Segment Open

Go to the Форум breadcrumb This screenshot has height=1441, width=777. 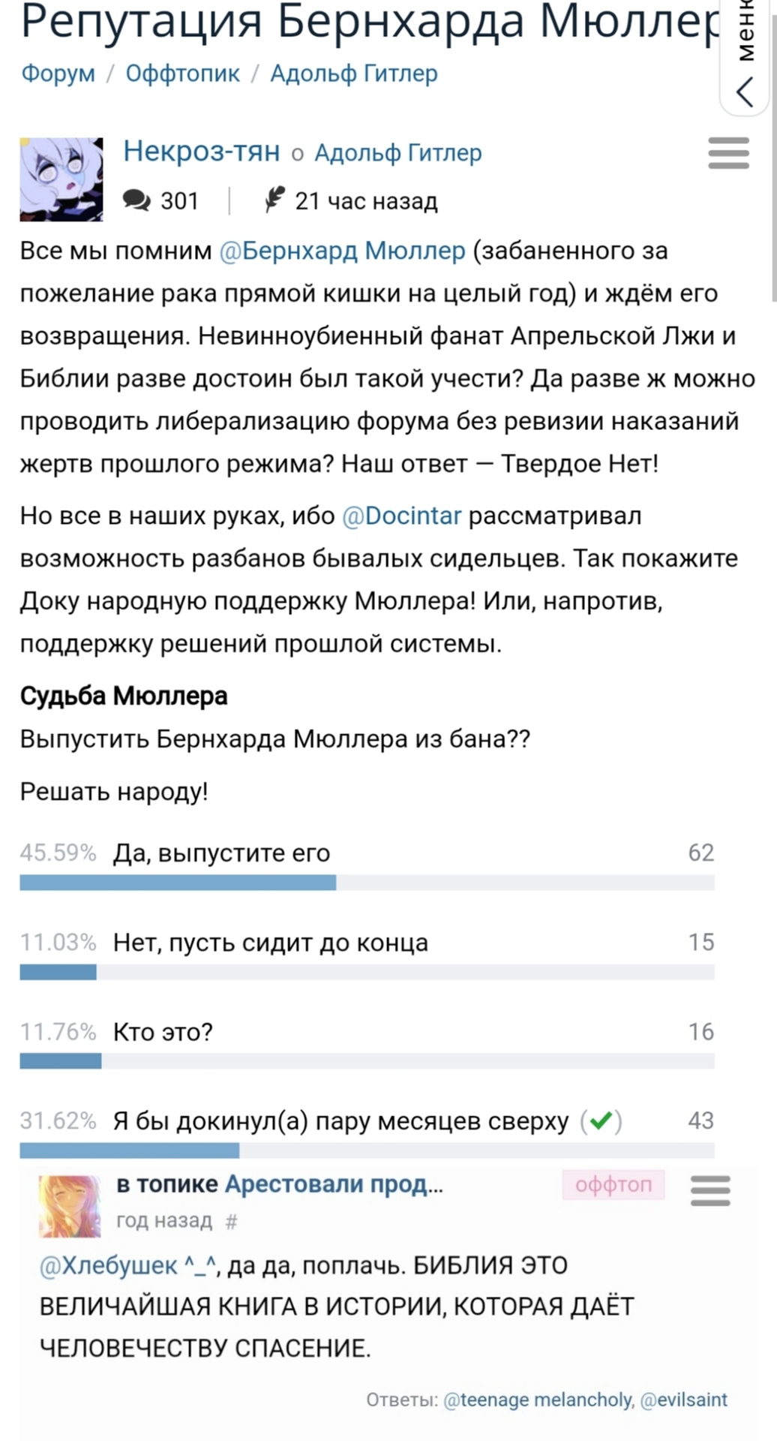(x=59, y=74)
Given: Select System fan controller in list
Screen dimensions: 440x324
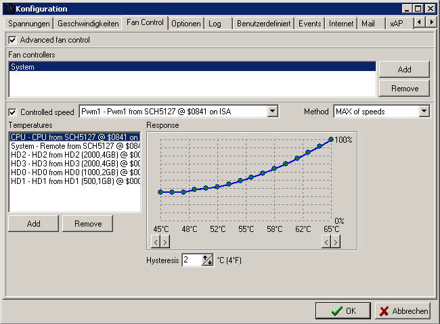Looking at the screenshot, I should [x=192, y=68].
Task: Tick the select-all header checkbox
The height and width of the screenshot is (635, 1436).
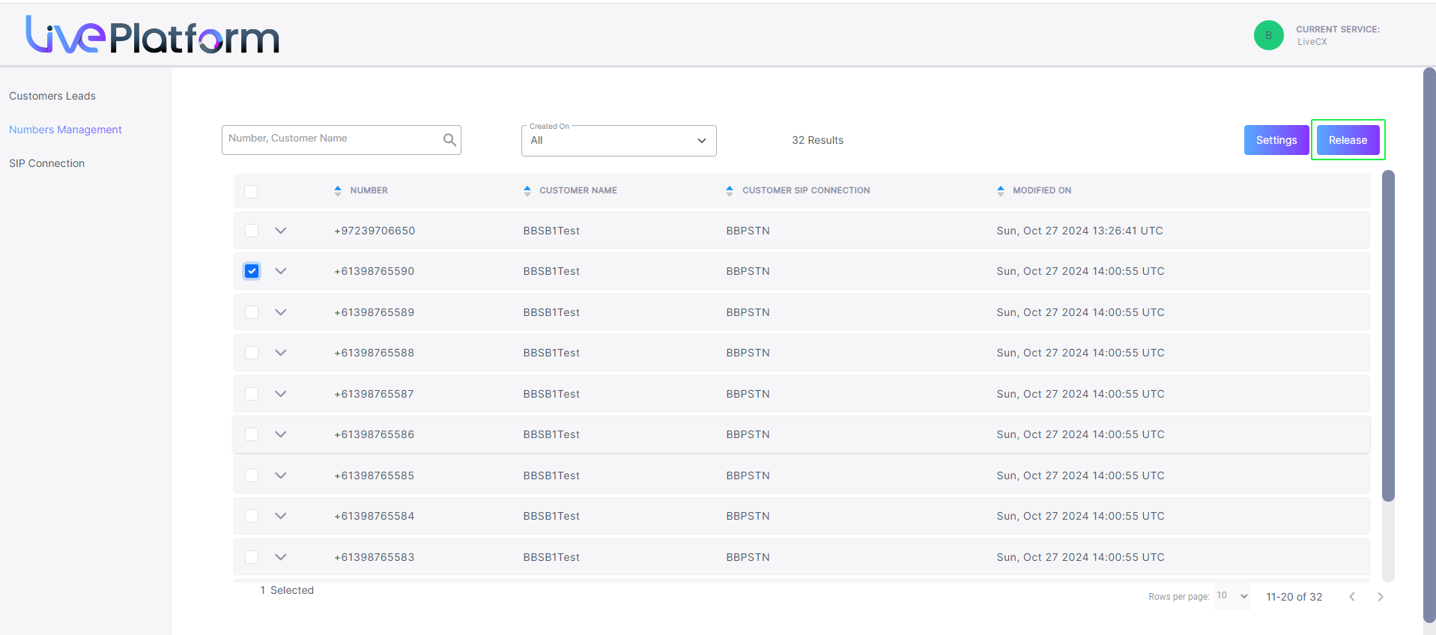Action: pyautogui.click(x=251, y=192)
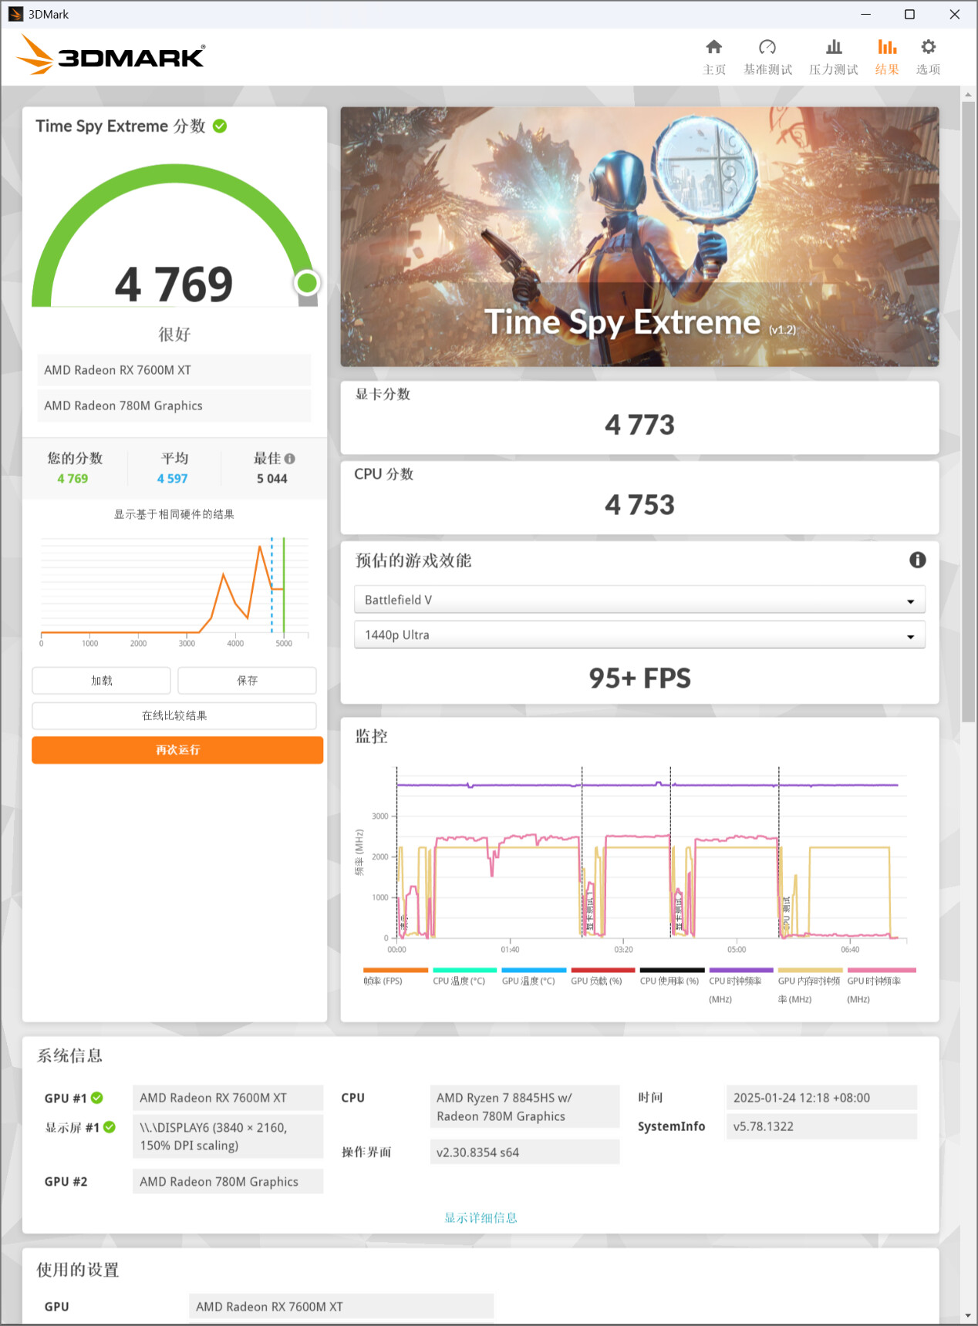Click the 3DMark logo
The width and height of the screenshot is (978, 1326).
pyautogui.click(x=111, y=56)
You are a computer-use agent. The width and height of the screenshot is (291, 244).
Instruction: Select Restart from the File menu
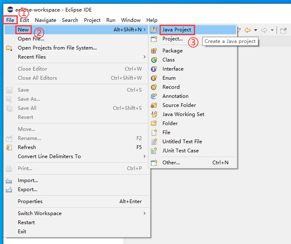26,223
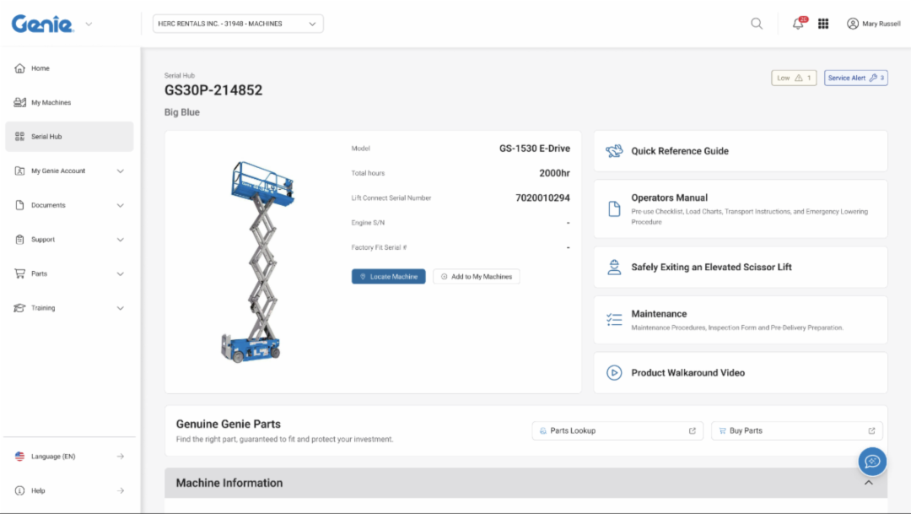Screen dimensions: 911x514
Task: Select the Product Walkaround Video play icon
Action: tap(615, 372)
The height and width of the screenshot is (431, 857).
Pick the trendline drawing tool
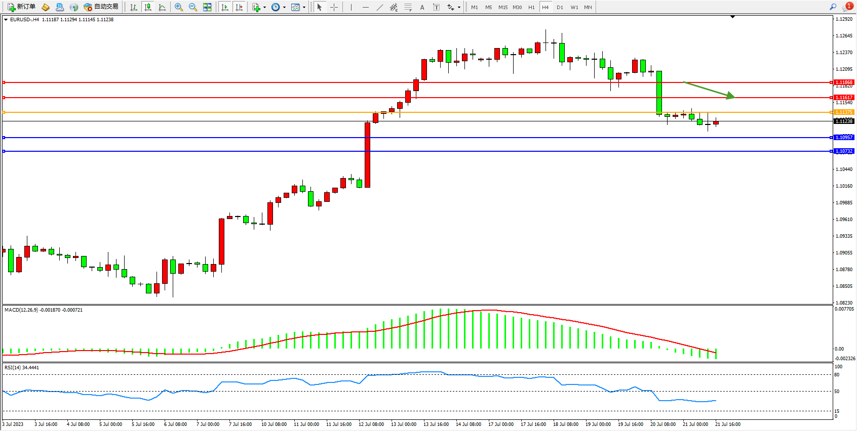point(380,7)
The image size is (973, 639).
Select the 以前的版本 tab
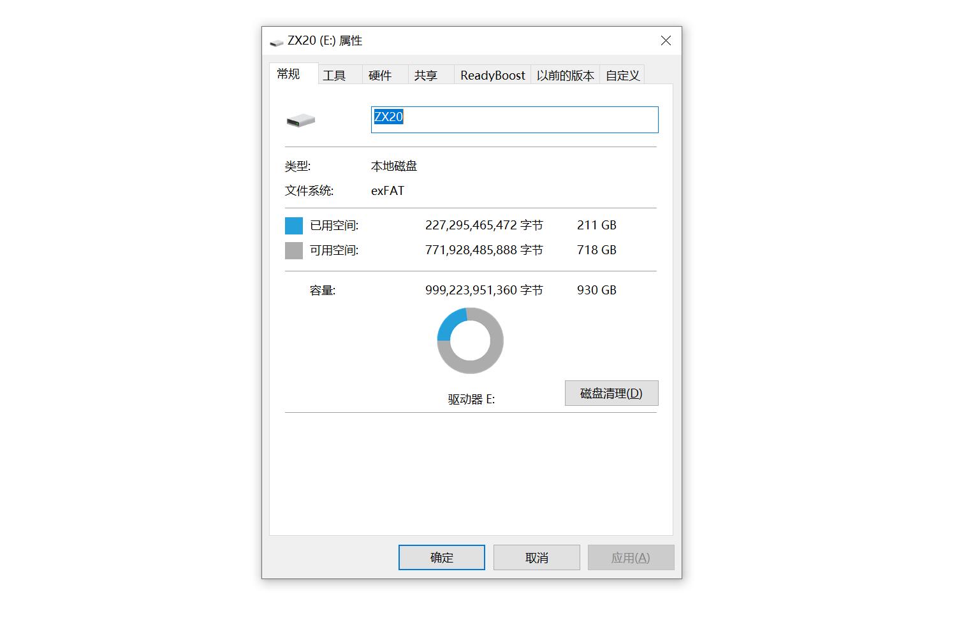coord(564,75)
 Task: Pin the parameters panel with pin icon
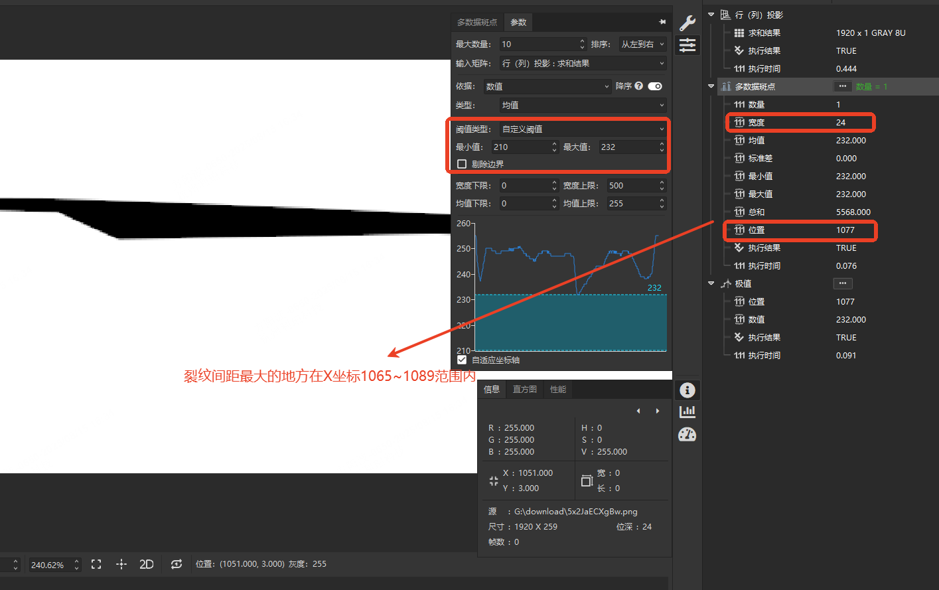662,22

Segment Closed

◆ Exercise ◆
Go to the line that contains "Instruction: Select Restart" and copy exactly from there through the last line of the records above, both included. Omit pictures.

◆ Expected answer ◆
Instruction: Select Restart from the File menu
26,223
Screen dimensions: 911x514
Task: Select the Product Walkaround Video play icon
Action: tap(615, 372)
The height and width of the screenshot is (431, 857).
Pick the trendline drawing tool
point(380,7)
The image size is (973, 639).
Select the 以前的版本 tab
coord(564,75)
 Task: Pin the parameters panel with pin icon
662,22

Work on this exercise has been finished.